Monitoring the Future
A national self-report survey on drug use that has been conducted since 1975.
Motor Vehicle Theft
As defined by the UCR, the theft or attempted theft of a motor vehicle. According to the FBI, this offense category includes the stealing of automobiles, trucks, buses, motorcycles,motorscooters, and snowmobiles.
National Crime Victimization Survery (NCVS)
A survey conducted annually by the Bureau of Justice Statistics that provides data on surveyed households that report they were affected by crime.
National Incident-Based Reporting System (NIBRS)
A new and enhanced statistical reporting system that will collect data on surveyed households that report they were affected by crime.
National Youth Survey (NYS)
A longitudinal panel study of a national sample of 1,725 individuals that measured self-reports of deliquency and other types of behavior.
Negligent Homicide
The act of causing the death of another person by recklessness or gross negligence.
Part I Offenses
The crimes of murder, rape, robbery, aggravated assault, burglary, larceny, and motor vehicle theft, as defined under the FBI's Uniform Crime Reporting Program. Also called major crimes.
Part II Offenses
Less serious offenses as identified by the FBI for the purpose of reporting arrest data.
Rape
As defined by the NVCS, carnal knowledge through the use of force or the threat of force, including attempts. Statutory rape (without force) is excluded. Both heterosexual and homosexual rape are included.
Robbery
The taking or attempting to take anything of value from the care, custody, or control or a person or persons by force or threat or force or violence or by putting the victim in fear.
Second-degree murder
Criminal homicide that is unplanned and is oftern described as a 'crime of passion'
Self-report Survey
A survey in which anonymous respondents, without fear of disclosure or arrest, are asked to confinentially report any viloations of the criminal law that they have committed.
Simple Assault
An attak without a weapon, resulting either in minor injury or in undermined injury requiring less than two days of hospialization.
Statistical School
A criminological perspective with roots in the early 1800s which seeks to uncover correlations between crime rates and other types of demographic data.

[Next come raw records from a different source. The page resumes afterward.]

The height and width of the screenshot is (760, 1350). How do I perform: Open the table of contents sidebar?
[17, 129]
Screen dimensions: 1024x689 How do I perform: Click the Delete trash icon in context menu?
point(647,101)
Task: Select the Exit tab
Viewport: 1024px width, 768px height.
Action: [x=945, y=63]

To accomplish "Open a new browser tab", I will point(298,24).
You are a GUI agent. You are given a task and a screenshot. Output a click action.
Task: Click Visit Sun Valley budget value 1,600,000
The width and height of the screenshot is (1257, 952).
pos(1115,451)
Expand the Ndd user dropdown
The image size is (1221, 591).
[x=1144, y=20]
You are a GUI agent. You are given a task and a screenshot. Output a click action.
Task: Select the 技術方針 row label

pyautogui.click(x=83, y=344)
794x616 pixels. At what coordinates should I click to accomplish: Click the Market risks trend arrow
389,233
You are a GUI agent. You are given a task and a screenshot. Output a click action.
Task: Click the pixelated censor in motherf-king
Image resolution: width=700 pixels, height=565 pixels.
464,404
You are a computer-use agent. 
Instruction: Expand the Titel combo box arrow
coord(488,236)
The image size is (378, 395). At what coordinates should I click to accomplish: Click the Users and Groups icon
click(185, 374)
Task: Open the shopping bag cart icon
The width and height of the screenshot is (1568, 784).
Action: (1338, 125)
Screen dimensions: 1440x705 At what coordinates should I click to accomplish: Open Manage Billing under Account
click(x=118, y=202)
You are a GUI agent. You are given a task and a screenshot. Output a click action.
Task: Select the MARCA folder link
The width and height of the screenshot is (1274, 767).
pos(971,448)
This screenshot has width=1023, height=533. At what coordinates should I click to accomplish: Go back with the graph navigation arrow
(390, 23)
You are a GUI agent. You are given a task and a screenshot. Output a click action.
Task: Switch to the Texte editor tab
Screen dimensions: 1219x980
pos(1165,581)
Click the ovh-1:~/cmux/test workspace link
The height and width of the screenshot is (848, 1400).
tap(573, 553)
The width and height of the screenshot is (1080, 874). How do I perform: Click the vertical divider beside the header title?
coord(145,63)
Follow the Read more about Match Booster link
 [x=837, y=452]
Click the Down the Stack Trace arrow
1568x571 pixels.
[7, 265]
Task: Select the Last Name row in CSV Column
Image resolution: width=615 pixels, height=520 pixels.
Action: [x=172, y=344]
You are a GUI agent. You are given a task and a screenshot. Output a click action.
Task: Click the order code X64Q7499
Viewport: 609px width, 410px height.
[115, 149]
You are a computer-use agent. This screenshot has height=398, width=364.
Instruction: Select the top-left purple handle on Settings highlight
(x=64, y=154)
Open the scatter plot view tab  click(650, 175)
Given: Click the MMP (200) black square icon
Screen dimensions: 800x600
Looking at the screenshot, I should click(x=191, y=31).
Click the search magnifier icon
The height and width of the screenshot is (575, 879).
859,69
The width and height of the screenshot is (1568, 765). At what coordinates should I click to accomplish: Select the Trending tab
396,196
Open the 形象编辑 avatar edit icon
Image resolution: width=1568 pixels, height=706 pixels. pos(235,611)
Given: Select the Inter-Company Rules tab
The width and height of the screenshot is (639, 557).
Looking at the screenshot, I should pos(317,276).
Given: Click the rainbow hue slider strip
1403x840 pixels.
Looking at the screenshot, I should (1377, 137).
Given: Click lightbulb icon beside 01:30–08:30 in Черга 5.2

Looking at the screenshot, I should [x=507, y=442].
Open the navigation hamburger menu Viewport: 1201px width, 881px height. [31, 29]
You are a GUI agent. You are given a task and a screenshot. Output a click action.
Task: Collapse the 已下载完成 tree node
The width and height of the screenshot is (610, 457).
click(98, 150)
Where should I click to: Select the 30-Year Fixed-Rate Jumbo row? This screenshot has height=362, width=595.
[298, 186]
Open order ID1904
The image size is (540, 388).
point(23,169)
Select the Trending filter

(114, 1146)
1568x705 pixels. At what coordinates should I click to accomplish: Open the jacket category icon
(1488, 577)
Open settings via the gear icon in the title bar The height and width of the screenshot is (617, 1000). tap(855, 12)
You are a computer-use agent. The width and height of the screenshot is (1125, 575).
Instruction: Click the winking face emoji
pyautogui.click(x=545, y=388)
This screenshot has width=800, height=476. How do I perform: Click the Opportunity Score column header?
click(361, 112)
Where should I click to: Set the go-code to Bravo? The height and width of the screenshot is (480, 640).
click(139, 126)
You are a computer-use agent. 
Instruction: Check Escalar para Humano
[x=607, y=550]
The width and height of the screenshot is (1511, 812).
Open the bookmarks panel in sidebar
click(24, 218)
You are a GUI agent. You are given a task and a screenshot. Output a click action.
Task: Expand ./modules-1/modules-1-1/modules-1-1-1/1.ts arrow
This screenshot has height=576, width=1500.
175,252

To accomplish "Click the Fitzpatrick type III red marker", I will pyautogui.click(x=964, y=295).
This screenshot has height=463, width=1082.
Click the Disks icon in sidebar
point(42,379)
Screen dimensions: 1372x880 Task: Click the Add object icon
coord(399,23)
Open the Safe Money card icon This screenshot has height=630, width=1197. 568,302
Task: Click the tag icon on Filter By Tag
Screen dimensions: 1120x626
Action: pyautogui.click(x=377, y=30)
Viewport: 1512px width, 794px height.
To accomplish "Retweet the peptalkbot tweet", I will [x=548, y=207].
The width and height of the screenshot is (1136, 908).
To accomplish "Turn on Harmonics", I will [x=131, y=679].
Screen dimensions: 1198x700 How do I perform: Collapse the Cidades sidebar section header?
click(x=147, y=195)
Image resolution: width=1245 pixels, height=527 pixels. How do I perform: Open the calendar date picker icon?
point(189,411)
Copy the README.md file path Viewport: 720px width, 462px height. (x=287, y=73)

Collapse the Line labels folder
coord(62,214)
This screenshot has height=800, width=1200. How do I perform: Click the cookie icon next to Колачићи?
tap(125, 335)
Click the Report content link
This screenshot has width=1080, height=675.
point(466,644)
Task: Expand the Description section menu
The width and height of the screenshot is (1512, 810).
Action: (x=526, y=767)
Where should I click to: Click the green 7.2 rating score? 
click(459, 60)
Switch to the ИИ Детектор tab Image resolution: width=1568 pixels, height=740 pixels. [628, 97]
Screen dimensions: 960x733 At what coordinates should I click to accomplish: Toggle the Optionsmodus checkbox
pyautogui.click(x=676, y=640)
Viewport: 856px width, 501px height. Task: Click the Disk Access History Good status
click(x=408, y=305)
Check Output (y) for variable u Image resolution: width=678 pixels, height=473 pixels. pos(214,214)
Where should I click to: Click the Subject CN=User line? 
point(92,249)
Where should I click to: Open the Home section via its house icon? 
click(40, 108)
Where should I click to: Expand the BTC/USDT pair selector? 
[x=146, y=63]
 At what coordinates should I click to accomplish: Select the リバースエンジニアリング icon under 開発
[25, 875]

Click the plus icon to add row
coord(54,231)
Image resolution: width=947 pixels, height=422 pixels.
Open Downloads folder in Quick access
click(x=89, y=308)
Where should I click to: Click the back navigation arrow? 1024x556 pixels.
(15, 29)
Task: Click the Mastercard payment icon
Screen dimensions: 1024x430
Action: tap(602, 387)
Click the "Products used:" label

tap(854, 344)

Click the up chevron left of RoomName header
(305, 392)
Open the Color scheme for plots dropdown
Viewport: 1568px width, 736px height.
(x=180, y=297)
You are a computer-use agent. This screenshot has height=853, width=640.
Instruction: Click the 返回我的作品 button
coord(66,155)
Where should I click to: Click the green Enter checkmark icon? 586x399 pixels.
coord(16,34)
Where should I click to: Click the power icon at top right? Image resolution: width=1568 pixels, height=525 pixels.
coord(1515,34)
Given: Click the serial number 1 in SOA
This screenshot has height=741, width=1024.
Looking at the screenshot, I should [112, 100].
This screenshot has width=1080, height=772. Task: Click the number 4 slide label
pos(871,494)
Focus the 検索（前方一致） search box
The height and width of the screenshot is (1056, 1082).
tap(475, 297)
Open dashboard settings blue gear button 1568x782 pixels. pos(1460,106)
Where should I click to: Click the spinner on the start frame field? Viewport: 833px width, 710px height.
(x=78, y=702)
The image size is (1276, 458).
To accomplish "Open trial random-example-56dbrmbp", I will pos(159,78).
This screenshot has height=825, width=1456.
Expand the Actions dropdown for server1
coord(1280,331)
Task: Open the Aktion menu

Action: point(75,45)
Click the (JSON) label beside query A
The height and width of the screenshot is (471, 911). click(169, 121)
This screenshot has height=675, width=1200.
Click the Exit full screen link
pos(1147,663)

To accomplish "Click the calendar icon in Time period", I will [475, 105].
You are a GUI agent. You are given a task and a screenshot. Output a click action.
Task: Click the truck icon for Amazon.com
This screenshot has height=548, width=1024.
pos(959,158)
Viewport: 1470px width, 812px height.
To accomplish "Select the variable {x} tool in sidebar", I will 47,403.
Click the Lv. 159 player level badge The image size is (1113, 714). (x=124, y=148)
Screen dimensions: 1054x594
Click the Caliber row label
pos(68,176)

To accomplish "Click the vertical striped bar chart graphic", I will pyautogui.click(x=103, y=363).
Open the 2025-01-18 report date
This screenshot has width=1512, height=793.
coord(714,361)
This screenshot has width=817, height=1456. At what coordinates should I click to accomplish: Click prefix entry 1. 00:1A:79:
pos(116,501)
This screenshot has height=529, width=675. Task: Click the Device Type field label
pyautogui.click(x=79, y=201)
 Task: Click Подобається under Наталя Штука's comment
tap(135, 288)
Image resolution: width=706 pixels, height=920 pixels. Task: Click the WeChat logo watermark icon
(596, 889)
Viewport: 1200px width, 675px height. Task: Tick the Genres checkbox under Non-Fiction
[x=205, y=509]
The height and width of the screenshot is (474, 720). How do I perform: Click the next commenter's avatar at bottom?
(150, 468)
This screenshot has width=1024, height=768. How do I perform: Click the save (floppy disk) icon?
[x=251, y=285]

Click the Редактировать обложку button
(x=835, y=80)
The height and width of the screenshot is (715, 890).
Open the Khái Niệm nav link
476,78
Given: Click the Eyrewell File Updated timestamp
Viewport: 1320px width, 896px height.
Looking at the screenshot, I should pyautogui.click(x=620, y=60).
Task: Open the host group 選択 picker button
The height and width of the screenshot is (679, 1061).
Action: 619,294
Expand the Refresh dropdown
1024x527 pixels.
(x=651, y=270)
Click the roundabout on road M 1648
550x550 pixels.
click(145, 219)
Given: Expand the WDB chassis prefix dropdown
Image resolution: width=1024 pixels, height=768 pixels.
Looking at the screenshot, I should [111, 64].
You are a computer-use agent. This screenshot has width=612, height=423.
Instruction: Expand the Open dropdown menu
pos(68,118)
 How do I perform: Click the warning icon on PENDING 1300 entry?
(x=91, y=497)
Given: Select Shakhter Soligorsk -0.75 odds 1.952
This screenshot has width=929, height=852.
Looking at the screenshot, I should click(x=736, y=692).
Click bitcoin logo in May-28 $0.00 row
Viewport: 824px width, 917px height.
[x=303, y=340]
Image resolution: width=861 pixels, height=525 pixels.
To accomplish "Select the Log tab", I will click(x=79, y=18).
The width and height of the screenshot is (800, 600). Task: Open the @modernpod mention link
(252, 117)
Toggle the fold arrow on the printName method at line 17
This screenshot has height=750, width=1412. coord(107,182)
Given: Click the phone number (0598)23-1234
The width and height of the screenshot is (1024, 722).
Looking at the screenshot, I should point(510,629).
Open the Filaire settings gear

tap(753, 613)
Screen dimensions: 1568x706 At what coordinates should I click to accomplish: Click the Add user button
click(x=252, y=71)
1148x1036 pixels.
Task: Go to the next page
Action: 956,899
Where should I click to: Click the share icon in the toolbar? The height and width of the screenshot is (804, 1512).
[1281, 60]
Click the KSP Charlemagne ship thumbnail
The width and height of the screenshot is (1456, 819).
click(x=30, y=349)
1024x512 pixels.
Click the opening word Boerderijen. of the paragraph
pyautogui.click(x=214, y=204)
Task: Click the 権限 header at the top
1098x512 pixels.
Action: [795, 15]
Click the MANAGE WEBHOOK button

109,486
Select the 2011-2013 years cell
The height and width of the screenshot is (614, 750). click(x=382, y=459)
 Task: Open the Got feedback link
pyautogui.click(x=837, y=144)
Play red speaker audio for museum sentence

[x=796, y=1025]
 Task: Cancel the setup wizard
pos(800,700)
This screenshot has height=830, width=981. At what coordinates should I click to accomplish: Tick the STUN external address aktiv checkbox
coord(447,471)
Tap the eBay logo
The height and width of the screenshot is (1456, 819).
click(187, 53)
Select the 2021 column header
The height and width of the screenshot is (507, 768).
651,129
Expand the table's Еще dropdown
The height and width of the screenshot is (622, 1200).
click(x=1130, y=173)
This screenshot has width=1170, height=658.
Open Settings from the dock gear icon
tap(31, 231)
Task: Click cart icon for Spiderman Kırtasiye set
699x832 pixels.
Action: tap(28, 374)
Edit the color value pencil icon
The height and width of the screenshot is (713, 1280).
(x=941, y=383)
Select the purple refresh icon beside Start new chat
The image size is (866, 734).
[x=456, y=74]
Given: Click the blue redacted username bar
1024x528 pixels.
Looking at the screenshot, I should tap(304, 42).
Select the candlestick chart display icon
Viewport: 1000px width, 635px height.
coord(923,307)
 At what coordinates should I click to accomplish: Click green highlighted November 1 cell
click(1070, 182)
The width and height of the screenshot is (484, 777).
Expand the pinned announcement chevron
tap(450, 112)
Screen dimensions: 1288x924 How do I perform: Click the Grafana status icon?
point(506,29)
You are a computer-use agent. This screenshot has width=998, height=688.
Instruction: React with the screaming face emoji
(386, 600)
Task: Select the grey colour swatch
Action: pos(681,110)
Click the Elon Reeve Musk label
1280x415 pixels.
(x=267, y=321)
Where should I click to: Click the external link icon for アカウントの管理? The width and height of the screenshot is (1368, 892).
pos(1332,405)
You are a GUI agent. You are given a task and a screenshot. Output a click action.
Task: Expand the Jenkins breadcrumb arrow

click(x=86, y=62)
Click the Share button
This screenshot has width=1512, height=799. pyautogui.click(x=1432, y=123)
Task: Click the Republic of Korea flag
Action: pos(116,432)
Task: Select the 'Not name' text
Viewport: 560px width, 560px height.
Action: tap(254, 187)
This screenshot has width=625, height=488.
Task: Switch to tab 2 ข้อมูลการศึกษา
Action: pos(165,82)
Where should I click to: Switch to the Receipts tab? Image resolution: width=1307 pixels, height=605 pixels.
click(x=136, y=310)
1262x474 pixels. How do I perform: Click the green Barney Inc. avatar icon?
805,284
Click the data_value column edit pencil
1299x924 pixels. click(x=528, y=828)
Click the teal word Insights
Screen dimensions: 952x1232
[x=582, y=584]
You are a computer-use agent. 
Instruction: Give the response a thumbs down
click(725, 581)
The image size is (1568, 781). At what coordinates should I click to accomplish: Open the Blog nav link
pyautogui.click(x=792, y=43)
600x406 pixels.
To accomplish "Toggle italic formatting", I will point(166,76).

Uniform Crime Reporting (UCR) Reporting
A Federal Bureau of Investigation summation of crime statistics tallied annually and consisting primarily of data on crimes reported to the police and of arrests.
Applied Research
Scientific inquiry that is designed and carried out with practical applicatons in mind.
Confounding Effects
A rival explanation, or competing hypothesis, which is a threat to the internal and external validity of a research design.
Control Group
A group of experimental subjects that attempts to hold conditions (other than the intetionally introduced experimental intervention) constant.